## Aim of the task:
Please transcribe exactly the lines from the one containing "Open the 50/página" through the end of the records below, both included, and nothing else.

Saved data entries:
==============================
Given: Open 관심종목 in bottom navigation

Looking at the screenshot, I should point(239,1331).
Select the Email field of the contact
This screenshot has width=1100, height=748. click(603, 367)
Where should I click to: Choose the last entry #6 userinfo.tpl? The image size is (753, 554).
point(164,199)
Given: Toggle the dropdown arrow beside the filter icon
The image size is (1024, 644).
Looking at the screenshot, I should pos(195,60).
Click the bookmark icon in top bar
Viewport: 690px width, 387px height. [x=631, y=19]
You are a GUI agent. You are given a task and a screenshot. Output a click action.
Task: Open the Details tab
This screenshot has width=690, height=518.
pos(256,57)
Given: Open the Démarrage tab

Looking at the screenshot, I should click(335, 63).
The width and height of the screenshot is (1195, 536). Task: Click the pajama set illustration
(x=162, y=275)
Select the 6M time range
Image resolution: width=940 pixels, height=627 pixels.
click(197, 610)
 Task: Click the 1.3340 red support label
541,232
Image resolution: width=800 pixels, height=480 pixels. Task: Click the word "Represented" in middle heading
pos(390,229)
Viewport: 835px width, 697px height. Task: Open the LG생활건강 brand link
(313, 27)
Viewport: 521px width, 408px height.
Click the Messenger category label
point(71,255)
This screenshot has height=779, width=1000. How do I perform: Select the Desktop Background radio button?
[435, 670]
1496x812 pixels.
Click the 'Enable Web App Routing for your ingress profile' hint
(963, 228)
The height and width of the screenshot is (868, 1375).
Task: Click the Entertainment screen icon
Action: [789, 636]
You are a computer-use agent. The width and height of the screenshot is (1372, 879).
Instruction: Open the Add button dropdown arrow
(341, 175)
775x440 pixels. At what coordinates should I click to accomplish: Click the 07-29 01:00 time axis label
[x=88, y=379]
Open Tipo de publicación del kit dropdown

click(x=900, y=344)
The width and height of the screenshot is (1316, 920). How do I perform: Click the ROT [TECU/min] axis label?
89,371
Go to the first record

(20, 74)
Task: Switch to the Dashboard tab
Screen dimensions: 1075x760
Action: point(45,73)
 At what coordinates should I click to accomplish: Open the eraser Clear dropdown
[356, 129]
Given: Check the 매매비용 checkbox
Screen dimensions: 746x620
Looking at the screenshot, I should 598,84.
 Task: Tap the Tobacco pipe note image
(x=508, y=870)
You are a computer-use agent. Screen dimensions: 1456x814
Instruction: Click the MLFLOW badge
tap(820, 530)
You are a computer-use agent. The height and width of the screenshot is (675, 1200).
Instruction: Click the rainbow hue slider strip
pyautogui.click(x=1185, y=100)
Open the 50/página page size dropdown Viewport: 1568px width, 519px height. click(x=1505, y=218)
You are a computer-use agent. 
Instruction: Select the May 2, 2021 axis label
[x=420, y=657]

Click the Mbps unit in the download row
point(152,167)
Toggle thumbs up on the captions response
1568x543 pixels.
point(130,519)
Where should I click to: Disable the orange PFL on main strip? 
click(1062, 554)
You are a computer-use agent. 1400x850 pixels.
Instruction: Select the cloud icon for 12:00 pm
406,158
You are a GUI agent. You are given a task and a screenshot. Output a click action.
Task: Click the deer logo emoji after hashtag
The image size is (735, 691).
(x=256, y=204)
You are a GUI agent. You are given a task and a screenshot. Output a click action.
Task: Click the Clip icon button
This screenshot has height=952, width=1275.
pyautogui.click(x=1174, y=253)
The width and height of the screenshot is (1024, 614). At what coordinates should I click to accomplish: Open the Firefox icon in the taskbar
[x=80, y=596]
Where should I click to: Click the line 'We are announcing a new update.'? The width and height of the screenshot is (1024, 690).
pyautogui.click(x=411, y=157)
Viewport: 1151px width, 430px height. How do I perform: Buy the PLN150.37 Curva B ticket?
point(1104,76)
==============================
## Result:
Open the 50/página page size dropdown Viewport: 1568px width, 519px height. click(x=1505, y=218)
You are a computer-use agent. 
Instruction: Select the May 2, 2021 axis label
[x=420, y=657]

Click the Mbps unit in the download row
point(152,167)
Toggle thumbs up on the captions response
1568x543 pixels.
point(130,519)
Where should I click to: Disable the orange PFL on main strip? 
click(1062, 554)
You are a computer-use agent. 1400x850 pixels.
Instruction: Select the cloud icon for 12:00 pm
406,158
You are a GUI agent. You are given a task and a screenshot. Output a click action.
Task: Click the deer logo emoji after hashtag
The image size is (735, 691).
(x=256, y=204)
You are a GUI agent. You are given a task and a screenshot. Output a click action.
Task: Click the Clip icon button
This screenshot has height=952, width=1275.
pyautogui.click(x=1174, y=253)
The width and height of the screenshot is (1024, 614). At what coordinates should I click to accomplish: Open the Firefox icon in the taskbar
[x=80, y=596]
Where should I click to: Click the line 'We are announcing a new update.'? The width and height of the screenshot is (1024, 690).
pyautogui.click(x=411, y=157)
Viewport: 1151px width, 430px height. How do I perform: Buy the PLN150.37 Curva B ticket?
point(1104,76)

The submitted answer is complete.